Посвящается жителям Смоленска
Стояла осень 1605 года. В один из сухих и светлых сентябрьских дней, когда листва только-только начинает золотиться, в дом знаменитого краковского палача постучали.
Палач сплюнул и, застучав деревянными башмаками, легкой, чуть пружинящей походкой пошел к двери. Приоткрыл окошко. На него смотрели блеклые, подернутые нездоровой пленкой глаза городского бродяги.
– Зачем ты пришел, Рафал?
– Я думаю, нам пора разрешить наш давний спор, дядя. – Щека, изъеденная оспой, еле заметно дернулась.
– Нет, Рафал, я же тебе сказал: нет.
– Мы могли бы работать вместе. А так – жаль! Почему ты одному племяннику дал все, а другого вышвырнул, точно шелудивого пса?
– Ты сам знаешь. Я не могу доверять тому, кто ненавидит меня!
– Жаль. Я бы мог с тобой кое-чем поделиться, дядя.
– Убирайся, Кобин. Ты проиграл однажды. Проиграешь и сейчас. Мне достаточно моих знаний, большего, думаю, уже не нужно.
– Ты думаешь, легко сидеть в захолустье и только и делать, что бить кнутом провинившихся крестьян? Я скучаю по настоящей работе. Давай работать вместе. В противном случае!..
– Что в противном случае, Рафал? Мэр города меня утвердил на это место. И я отсюда не уйду. Делиться с тобой я тоже не собираюсь.
– Ладно. Чиновники не должны вмешиваться в нашу жизнь, дядя. Давай выясним это так, как выясняли до нас люди нашей профессии. Как поживает твой цвайхандер?
– Мой цвайхандер?… – Краковский палач бросил взгляд на висевший на стене двуручный меч. – Мой цвайхандер отлично поживает.
– О, ты не знаешь, что такое вырезать коленные чашечки, дядя! Я вырежу их тебе и постараюсь сделать это до того, как ты испустишь дух! – Рафал Кобин растянул губы в жуткой улыбке, показывая желтые, наполовину сгнившие зубы.
– Смешон ты в своей гордыне, Рафал!
– Жду тебя сегодня ровно в полночь на пустыре за Восточными воротами.
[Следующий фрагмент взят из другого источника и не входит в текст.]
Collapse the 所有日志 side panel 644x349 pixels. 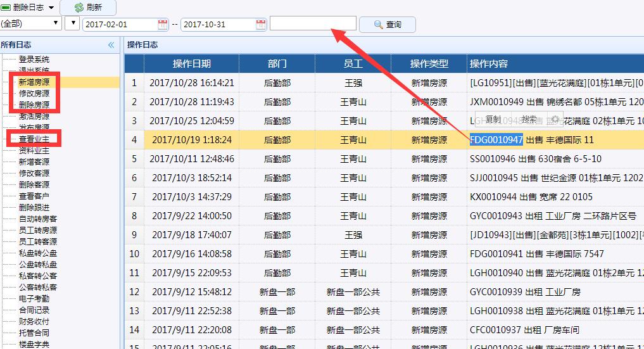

Не будем нарушать традицию и встретимся там, где испокон веку проводились поединки между людьми нашего круга. – После этих слов Кобин усмехнулся и зашагал прочь.
– Дед, ну давай дальше!
– Я тебе только и делаю, что даю… Не перебивай, так боле услышишь. Когда-то в стародавние времена жил-был пресветлый князь наш Владимир Красно Солнышко.
– Он у тебя то разоритель, то пресветлый?! Сам же говорил, мол, волховников со свету стравливал! – Оладша шмыгнул носом.
– А ты, говорю тебе, не перебивай! – Старый Ульян поправил тесьму на седых волосах.
– Ладно. Не буду! Все одно – не складается!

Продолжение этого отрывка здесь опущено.